Ich weiß ja nicht, was dann aus dem alten Mann wird, der jeden Nachmittag auf dem zentralen Platz Washingtons, dem Dupont-Circle, steht und ein Schild hochhält. Er scheint als einer der wenigen Sichtbaren ein Problem mit der Kirche und ihrem, ähem, jugendorientiertem Geschnacksel zu haben. Denn auf dem Schild steht: "Vatikan schützt Pädophile". Erst letzte Woche vermeldete die Bischofskonferenz erleichtert, dass Missbrauchsklagen im letzten Jahr erstmals rückläufig gewesen seien - leider bei immer höheren Entschädigungssummen. Zu dumm auch, dass US-Gerichte das Strafen nicht dem obersten Richter im Himmel überlassen wollen und die Kirchenherren doch glatt durch das Purgatorium des finanziellen Striptease schicken. Bis auf die Unterhose, so klagen die kirchlichen Vermögensverwalter, seien sie ausgezogen worden. Man habe doch nun wirklich nicht Aber psst. Amerika, das ist doch die Nation, die stets nach vorne schaut und sich nicht mit dem aufhält, was gewesen ist, oder? Genau.

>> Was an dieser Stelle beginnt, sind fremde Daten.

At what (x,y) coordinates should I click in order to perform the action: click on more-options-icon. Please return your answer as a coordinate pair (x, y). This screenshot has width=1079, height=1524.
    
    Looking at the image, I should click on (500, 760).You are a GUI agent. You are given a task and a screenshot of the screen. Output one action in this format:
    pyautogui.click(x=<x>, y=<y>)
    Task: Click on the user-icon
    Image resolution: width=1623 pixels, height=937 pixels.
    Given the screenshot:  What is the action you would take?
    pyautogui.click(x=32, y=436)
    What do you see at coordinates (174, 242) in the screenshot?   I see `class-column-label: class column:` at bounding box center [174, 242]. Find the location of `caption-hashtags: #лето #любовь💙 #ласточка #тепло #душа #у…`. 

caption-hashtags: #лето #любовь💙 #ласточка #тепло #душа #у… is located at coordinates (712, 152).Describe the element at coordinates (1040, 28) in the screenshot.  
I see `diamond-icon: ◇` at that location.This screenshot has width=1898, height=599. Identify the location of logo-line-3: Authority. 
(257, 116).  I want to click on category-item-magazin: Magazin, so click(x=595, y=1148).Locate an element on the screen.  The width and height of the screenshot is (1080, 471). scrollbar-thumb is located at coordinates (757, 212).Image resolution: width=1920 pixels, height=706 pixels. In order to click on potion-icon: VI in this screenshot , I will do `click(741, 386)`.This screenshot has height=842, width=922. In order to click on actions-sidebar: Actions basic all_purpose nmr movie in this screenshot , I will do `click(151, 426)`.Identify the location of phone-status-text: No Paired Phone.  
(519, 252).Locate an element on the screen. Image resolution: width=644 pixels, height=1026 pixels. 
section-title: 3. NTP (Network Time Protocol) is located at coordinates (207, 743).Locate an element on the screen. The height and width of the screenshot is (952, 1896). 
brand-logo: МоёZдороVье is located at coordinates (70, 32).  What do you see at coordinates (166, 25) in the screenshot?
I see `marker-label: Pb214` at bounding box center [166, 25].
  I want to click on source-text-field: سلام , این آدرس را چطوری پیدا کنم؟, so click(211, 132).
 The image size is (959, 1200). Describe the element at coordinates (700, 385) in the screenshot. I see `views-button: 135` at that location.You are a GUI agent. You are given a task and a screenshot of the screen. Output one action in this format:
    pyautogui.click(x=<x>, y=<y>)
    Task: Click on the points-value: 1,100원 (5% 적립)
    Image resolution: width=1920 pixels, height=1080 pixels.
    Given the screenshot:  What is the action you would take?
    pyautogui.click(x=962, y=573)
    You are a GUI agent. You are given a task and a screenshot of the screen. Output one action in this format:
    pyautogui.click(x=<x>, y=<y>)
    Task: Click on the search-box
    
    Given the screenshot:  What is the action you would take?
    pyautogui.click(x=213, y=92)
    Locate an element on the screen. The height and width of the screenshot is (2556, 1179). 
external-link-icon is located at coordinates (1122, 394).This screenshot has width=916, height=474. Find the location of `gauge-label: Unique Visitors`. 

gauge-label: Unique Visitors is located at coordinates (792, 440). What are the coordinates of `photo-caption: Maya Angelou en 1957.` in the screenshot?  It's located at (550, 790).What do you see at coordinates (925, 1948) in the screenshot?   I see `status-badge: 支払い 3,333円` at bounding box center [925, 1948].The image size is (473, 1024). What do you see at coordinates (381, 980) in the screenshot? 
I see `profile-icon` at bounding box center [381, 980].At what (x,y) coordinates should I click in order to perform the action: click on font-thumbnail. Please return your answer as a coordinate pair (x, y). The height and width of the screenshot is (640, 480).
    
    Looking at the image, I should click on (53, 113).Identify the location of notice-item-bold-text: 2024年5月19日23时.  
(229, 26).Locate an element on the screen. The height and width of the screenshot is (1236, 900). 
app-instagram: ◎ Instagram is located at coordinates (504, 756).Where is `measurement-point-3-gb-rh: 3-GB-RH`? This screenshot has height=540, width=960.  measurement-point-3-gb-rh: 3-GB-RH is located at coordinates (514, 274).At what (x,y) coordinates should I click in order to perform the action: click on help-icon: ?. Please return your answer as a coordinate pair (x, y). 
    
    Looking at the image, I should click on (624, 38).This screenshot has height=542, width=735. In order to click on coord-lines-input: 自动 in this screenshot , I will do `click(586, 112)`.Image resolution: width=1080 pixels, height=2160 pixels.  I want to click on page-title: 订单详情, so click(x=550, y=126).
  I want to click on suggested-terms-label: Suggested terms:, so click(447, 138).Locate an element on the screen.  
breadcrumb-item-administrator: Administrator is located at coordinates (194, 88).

Deshalb ist dann auch die Kleiderordnung das weit wichtigere Thema zum Papstbesuch als ein bisschen Geschnacksel. Schließlich muss es heute um Terroristen gehen und nicht mehr um Seminaristen. So teilte letzte Woche der FBI der Washingtoner indischen Sikh-Vereinigung mit, die gerne zum interreligiösen Dialog mit Herrn Ratzinger kommen will, dass man sie nicht reinlassen werde. Zum einen wisse man ja nicht, was sie unter ihrem Turban hätten. Zum anderen weigere sich bekanntlich der Sikh an sich, seinen zeremoniellen Krummdolch abzulegen. Ich hingegen habe wirklich Glück. Weder muss ich singen, um den Papst sehen zu dürfen. Noch verbietet mir meine Gewerkschaft, den traditionellen Journalistinnen-Krummdolch für einen Tag zu Hause zu lassen. Ja, ich bin wirklich gesegnet. Ich bin nicht einmal katholisch.